3. If log_directory is configured in the PodSandboxConfig parameter when a sandbox is created, and the same log_path is specified in ContainerConfig when multiple containers are created, or if containers in different sandboxes point to the same LOGPATH, the latest container log path will overwrite the previous path after the containers are started successfully.

4. If the image content in the remote registry changes and the original image is stored in the local host, the name and tag of the original image are changed to none when you call the CRI Pull image API to download the image again.

   An example is as follows:

   Locally stored images:

   IMAGE                                        TAG                 IMAGE ID            SIZE
   rnd-dockerhub.huawei.com/pproxyisulad/test   latest              99e59f495ffaa       753kB
   

   After the rnd-dockerhub.huawei.com/pproxyisulad/test:latest image in the remote registry is updated and downloaded again:

   IMAGE                                        TAG                 IMAGE ID            SIZE
   <none>                                       <none>              99e59f495ffaa       753kB
   rnd-dockerhub.huawei.com/pproxyisulad/test   latest              d8233ab899d41       1.42MB
   

   Run the isula images command. The value of REF is displayed as -.

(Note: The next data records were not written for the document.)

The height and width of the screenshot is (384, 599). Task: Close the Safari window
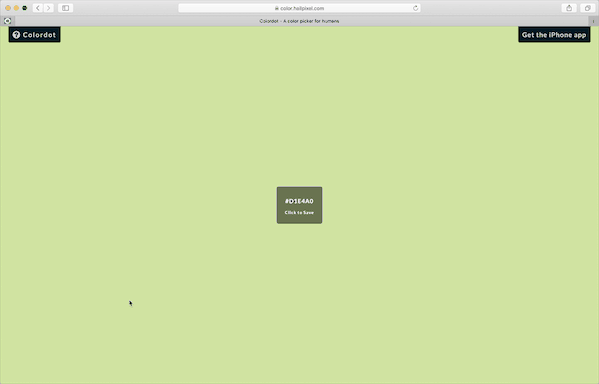8,8
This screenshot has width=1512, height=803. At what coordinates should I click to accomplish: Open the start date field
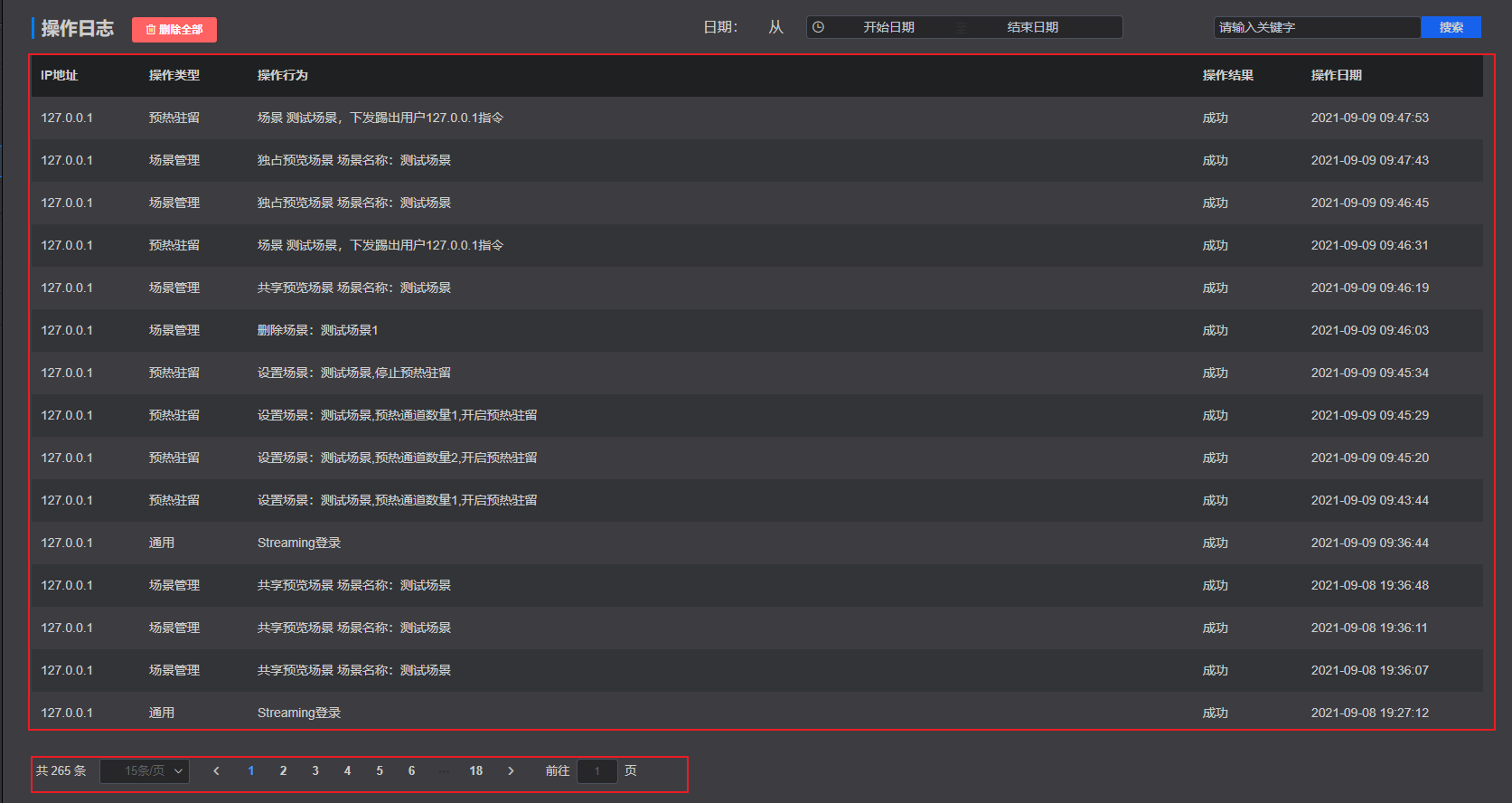point(887,27)
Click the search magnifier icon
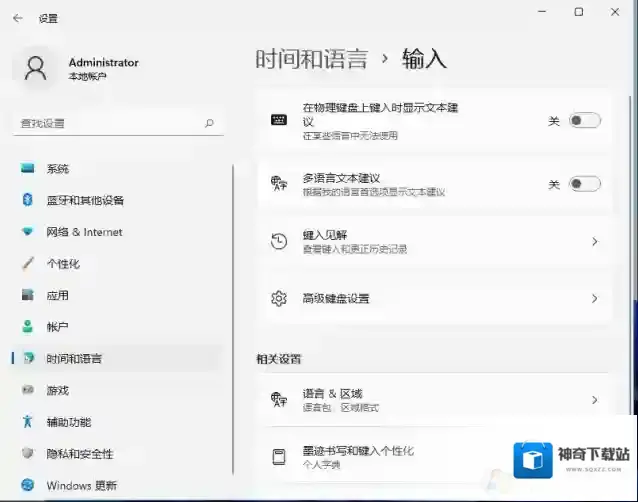 tap(209, 123)
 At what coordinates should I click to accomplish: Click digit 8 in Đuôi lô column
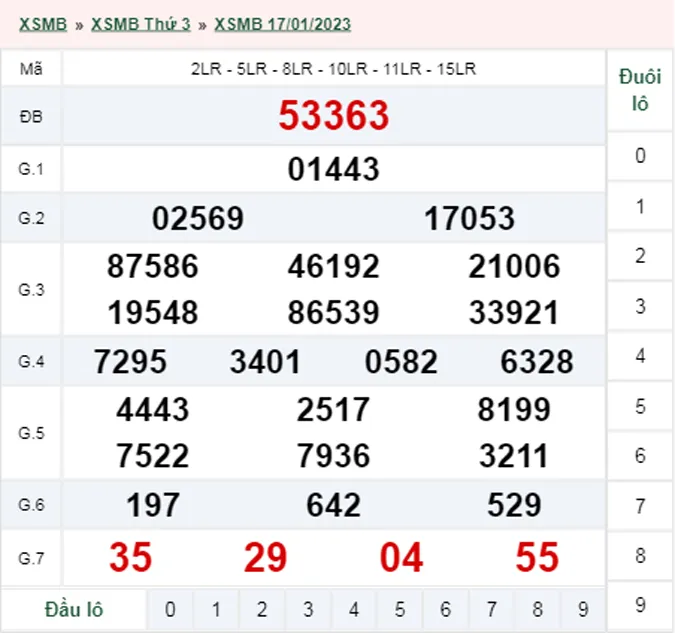(x=640, y=556)
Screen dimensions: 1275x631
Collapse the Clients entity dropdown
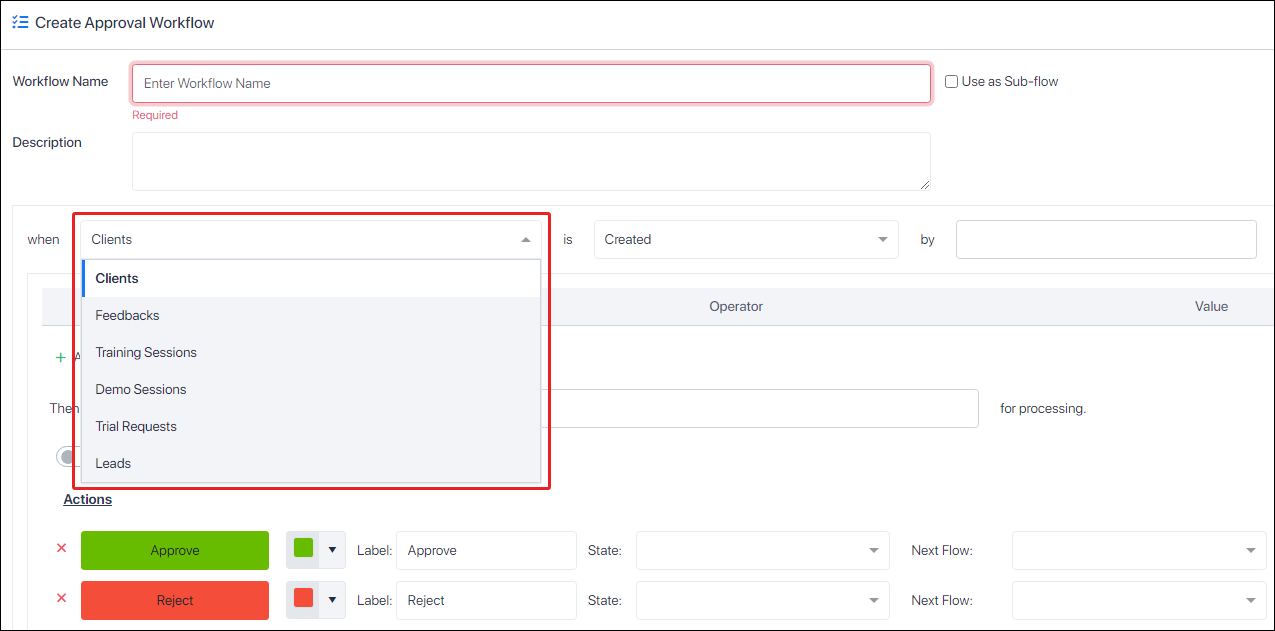pyautogui.click(x=525, y=239)
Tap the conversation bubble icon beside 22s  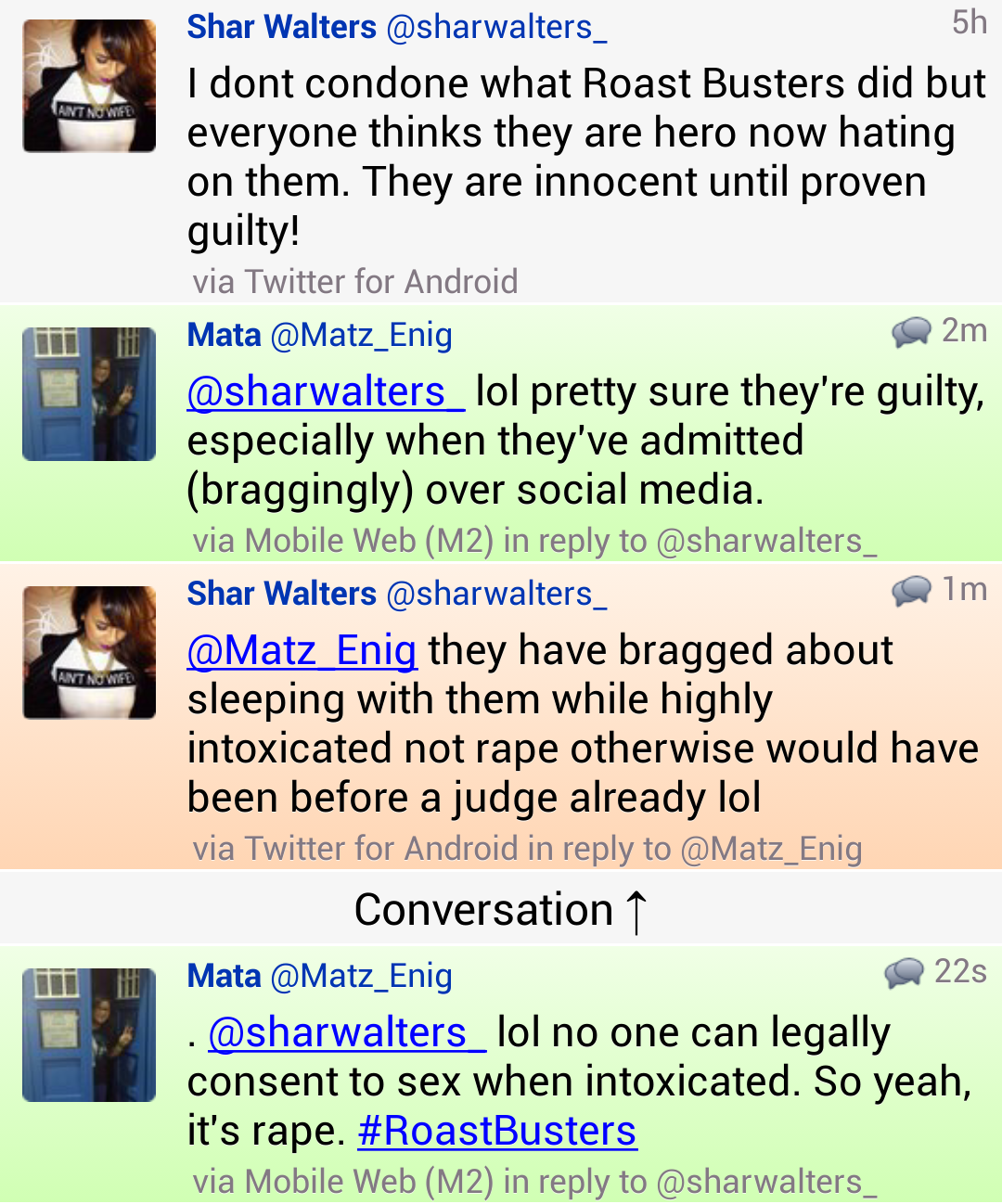pyautogui.click(x=904, y=973)
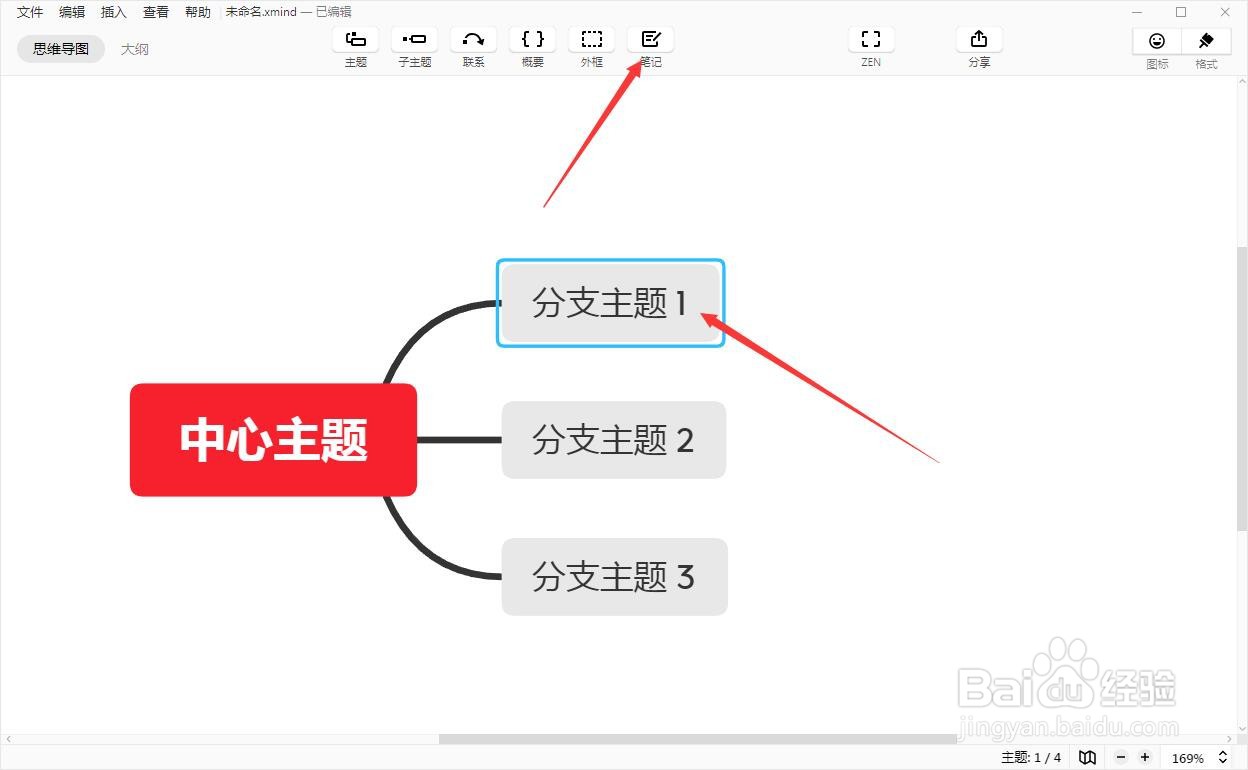This screenshot has width=1248, height=770.
Task: Open the minimap icon in the status bar
Action: tap(1087, 757)
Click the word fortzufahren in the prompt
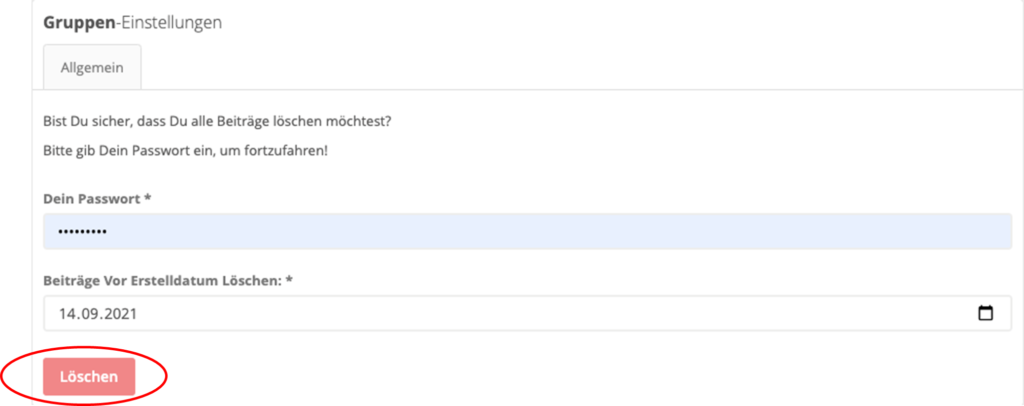Viewport: 1024px width, 406px height. 289,151
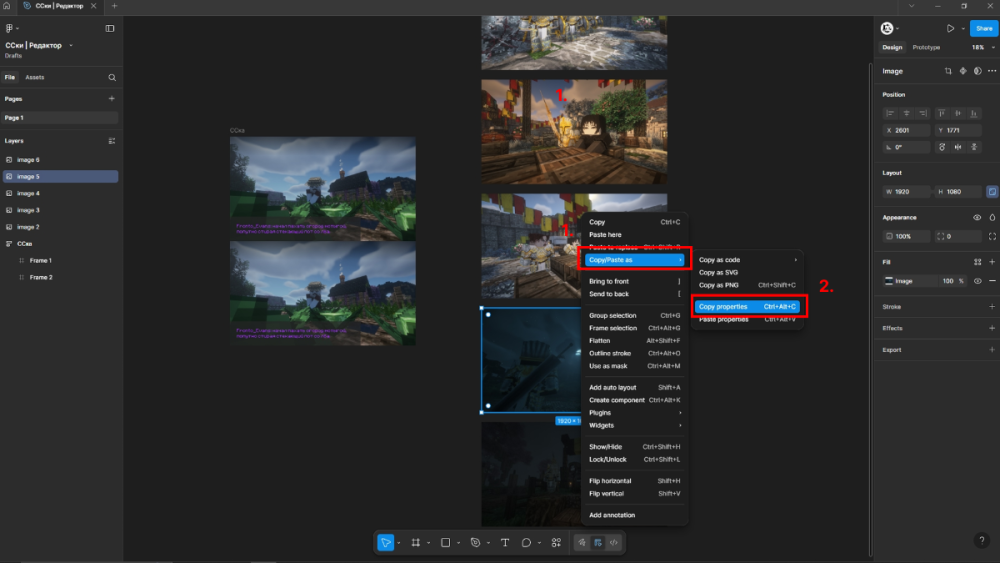Open the 18% zoom dropdown

979,47
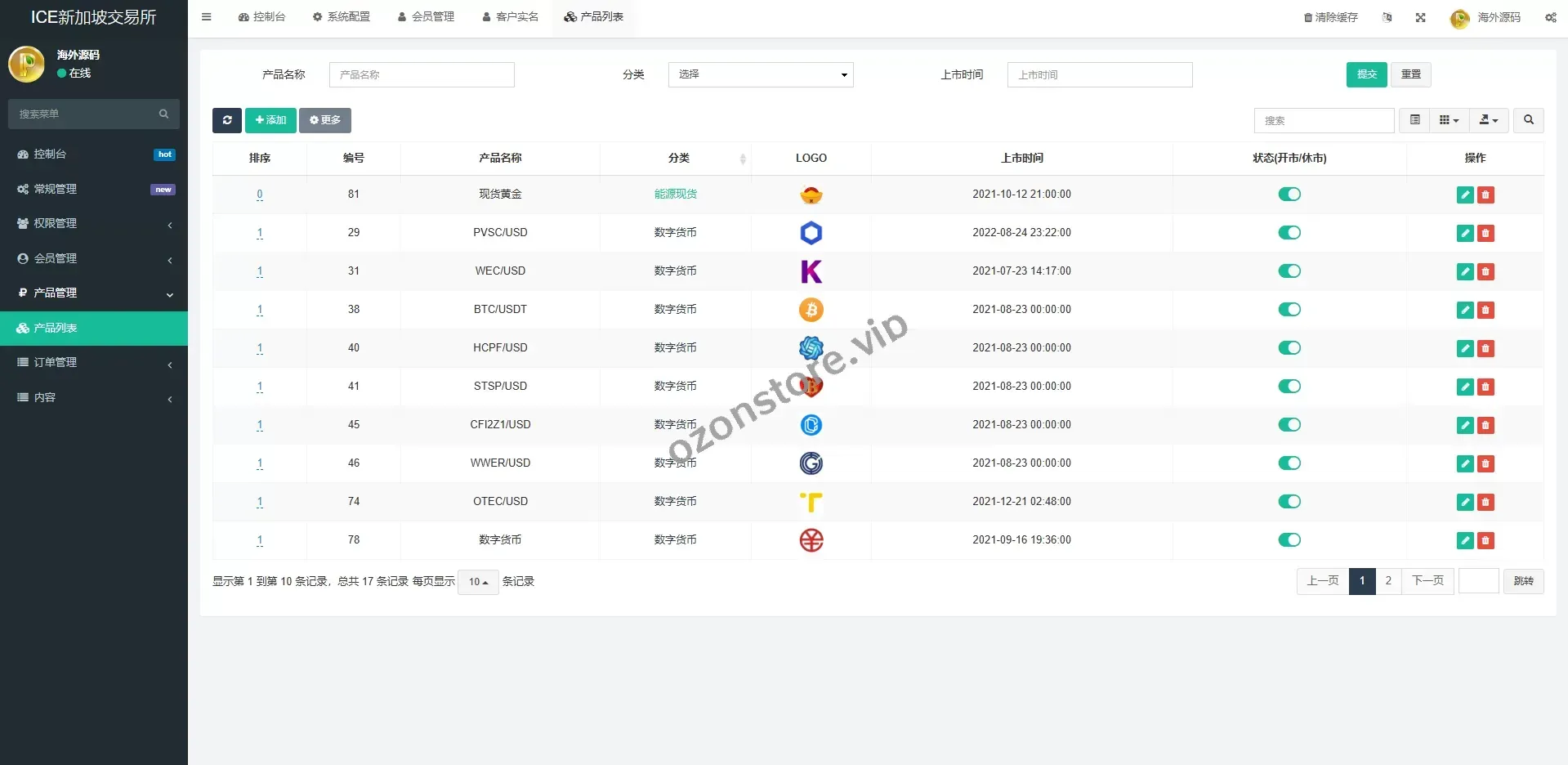1568x765 pixels.
Task: Open the 分类 category select dropdown
Action: [760, 74]
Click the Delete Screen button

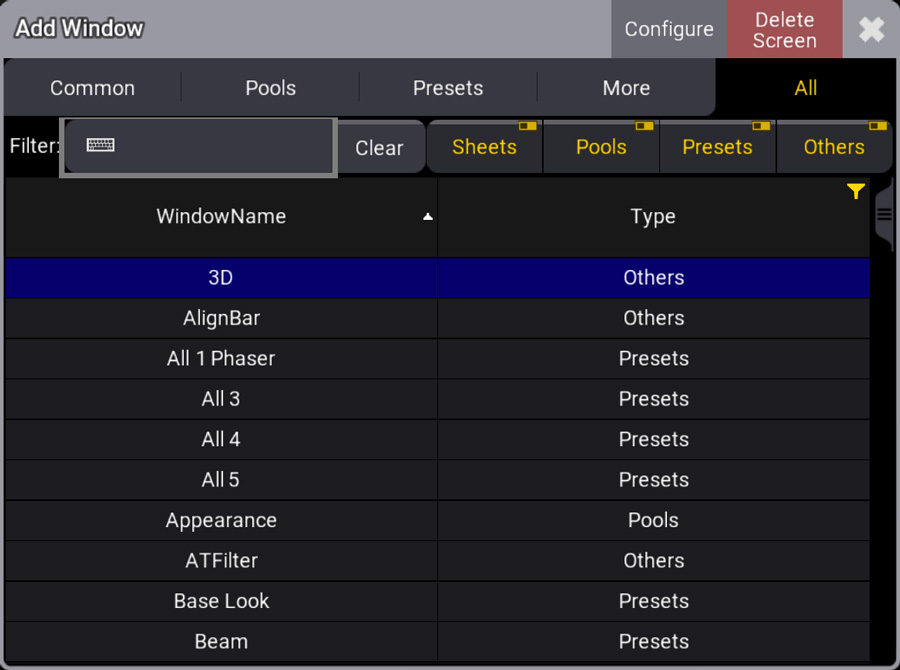click(785, 29)
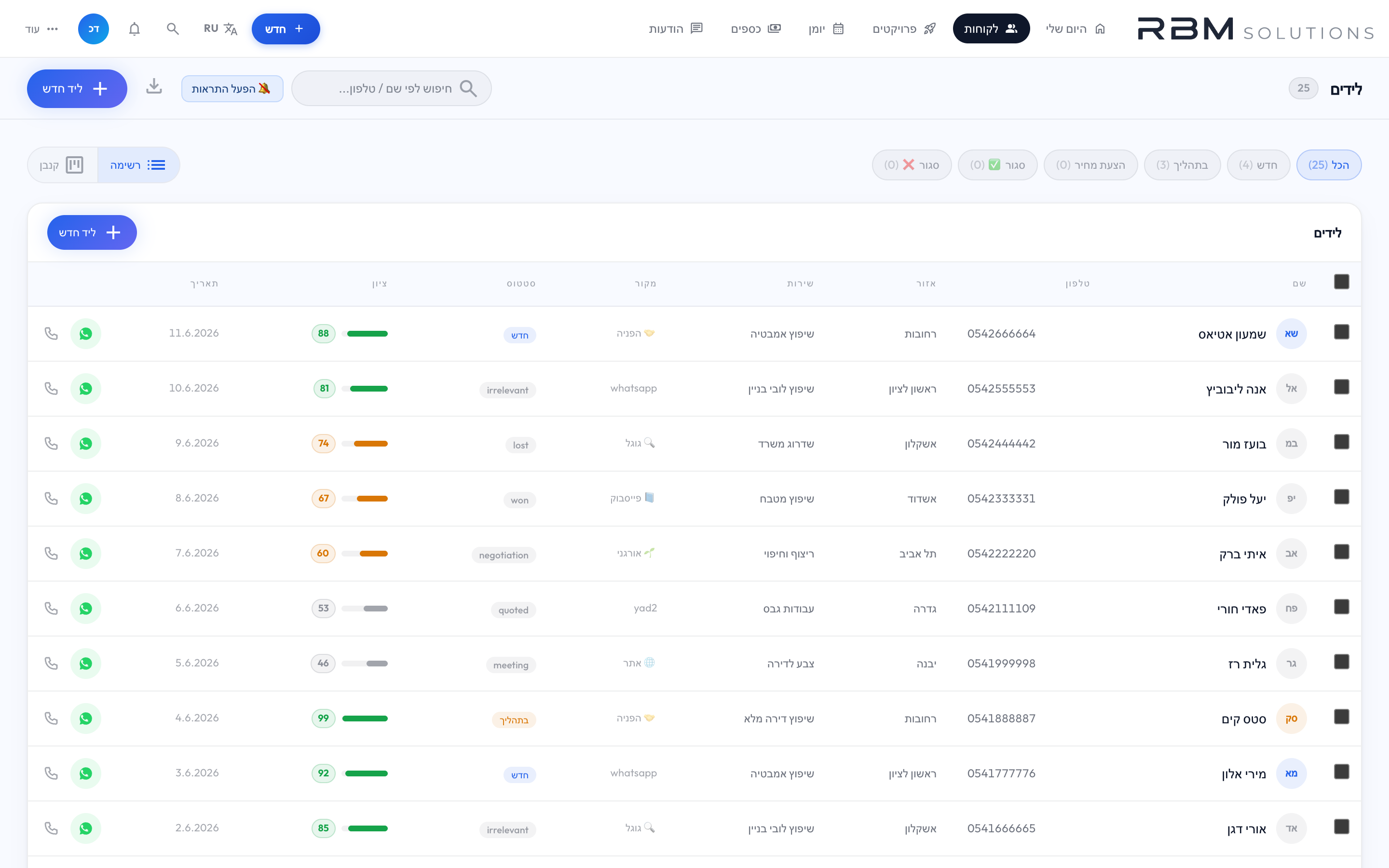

   REF                                               IMAGE ID               CREATED              SIZE       
   rnd-dockerhub.huawei.com/pproxyisulad/test:latest d8233ab899d41          2019-02-14 19:19:37  1.42MB     
   -                                                 99e59f495ffaa          2016-05-04 02:26:41  753kB
   

5. The iSulad CRI API exec/attach is implemented using the WebSocket protocol. Clients interact with the iSulad using the same protocol. When using the exec/attach API, do not transfer a large amount of data or files over the serial port. The exec/attach API is used only for basic command interaction. If the user does not process the data or files in a timely manner, data may be lost. In addition, do not use the exec/attach API to transfer binary data or files.

6. The iSulad CRI API exec/attach depends on libwebsockets (LWS). It is recommended that the streaming API be used only for persistent connection interaction but not in high-concurrency scenarios, because the connection may fail due to insufficient host resources. It is recommended that the number of concurrent connections be less than or equal to 100.